FIG. 2 is a sectional view of a support used in the manufacturing method of the present invention.

FIG. 3 is a perspective view showing a state in which a grooved mold is installed on a support base in the present invention.

FIG. 4 is an enlarged view of a portion A in FIG. 3;

FIG. 5 is an enlarged view of a portion B in FIG. 4;

FIG. 6 is a perspective view showing a state where a matrix is inserted along a guide rod in the present invention.

FIG. 7 is a sectional view of a semi-vulcanized belt sleeve obtained by the manufacturing method of the present invention.

FIG. 8 is a cross-sectional view showing a state in which a semi-vulcanized belt sleeve is heated and pressed in a final molding step according to the manufacturing method of the present invention.

9 is an exploded perspective view of a toothed mold used in the final molding step of FIG.

[Explanation of symbols]

 REFERENCE SIGNS LIST 1 grooved mold 2 groove portion 3 tooth portion 4 core wire 5 tooth cloth 7 unvulcanized rubber sheet 15 molded body 25 guide rod 30 mother die 40 belt sleeve 41 upper tooth portion 42 lower tooth portion 52 press die

──────────────────────────────────────────────────続 き Continuation of front page (56) References JP-A-2-146333 (JP, A) JP-A-63-237934 (JP, A) JP-A-1-171934 (JP, A) JP-A 53-237 144982 (JP, A) JP-A-2-160577 (JP, A) JP-A-10-100280 (JP, A) JP-A-10-100281 (JP, A) JP-A-10-34764 (JP, A) JP-A-10-156962 (JP, A) JP-B-6-43106 (JP, B2) JP-B-46-22101 (JP, B1) JP-A-5-503755 (JP, A) (58) (Int.Cl. ⁷ , DB name) B29D 29/08 F16G 1/28

Claims (6)

(57) [Claims] 1. A plurality of upper teeth and lower teeth arranged along the length direction, a core wire is interposed between the upper teeth and lower teeth, and surfaces of the upper and lower teeth are provided. A method of manufacturing a double-sided toothed belt coated with a tooth cloth on the outer peripheral surface of a grooved mold, a step of producing a molded body in which a tooth cloth, a core wire, an unvulcanized rubber sheet, and a tooth cloth are sequentially laminated; A step of inserting a cylindrical mother die having convex portions and concave portions alternately at predetermined intervals along the circumferential direction into a molded body to adjust the position, semi-vulcanizing the molded body and molding both upper and lower teeth portions And a final shaping step in which both upper and lower teeth are accurately shaped and vulcanized by heating and pressing the semi-vulcanized belt sleeve removed from the grooved mold.
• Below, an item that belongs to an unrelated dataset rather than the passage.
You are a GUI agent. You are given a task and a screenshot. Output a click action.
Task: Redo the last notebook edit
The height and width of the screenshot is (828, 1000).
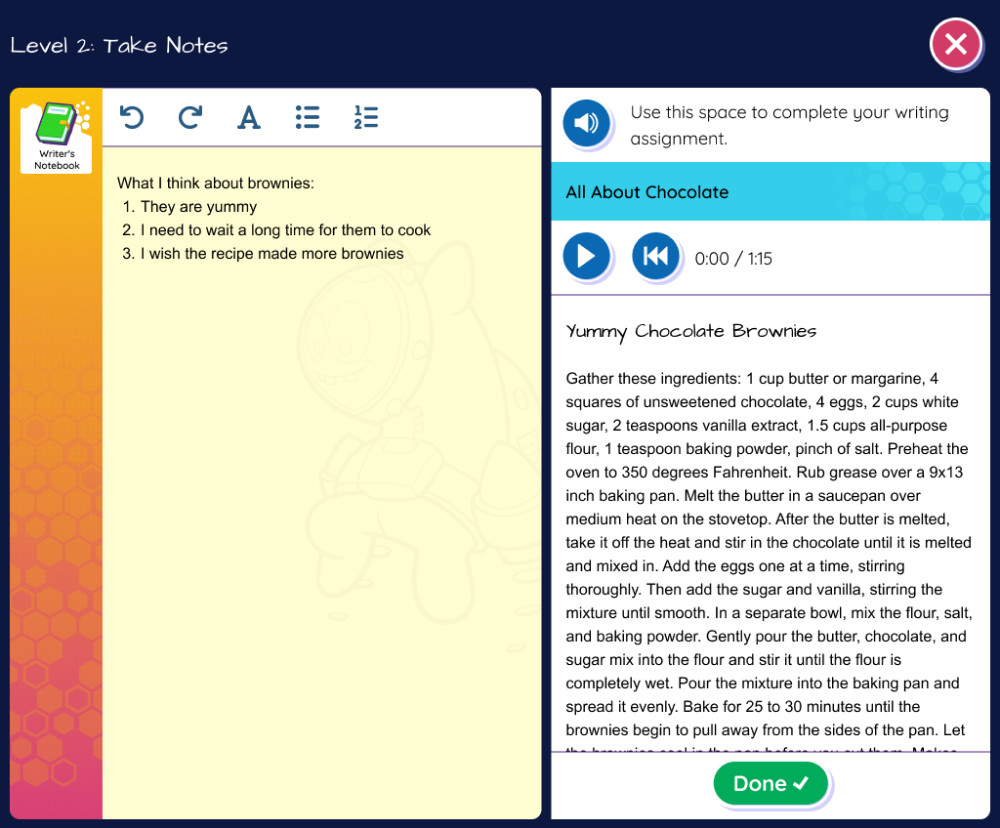[190, 118]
Manufacturing method of double-sided toothed belt. 2. The step of adjusting the position is such that, after forming the molded body, one or more guide rods are arranged on the surface of the molded body in parallel with the axial direction of the mold, and then the cylindrical master is placed on the guide rod. 2. The method for manufacturing a double-sided toothed belt according to claim 1, wherein the guide bar is removed by inserting the guide rod along the position. 3. The method for producing a double-sided toothed belt according to claim 2, wherein a plurality of guide rods are arranged at a constant pitch. 4. The guide rod according to claim 2, wherein one bent end of the guide rod is inserted into a locking hole in a side wall provided in the grooved mold, and the other end is inserted into a locking hole provided in a support base. 3. The method for producing a double-sided toothed belt according to 3. 5. The final molding step comprises placing a semi-vulcanized belt sleeve in a mold having alternating teeth and grooves at predetermined intervals and applying heat and pressure to mold the teeth with high precision. A method for producing the double-sided toothed belt according to the above. 6. The double-sided toothed belt according to claim 1, wherein the cylindrical matrix has a toothed canvas covering the surfaces of the convex and concave portions provided at predetermined intervals along the circumferential direction. Manufacturing method.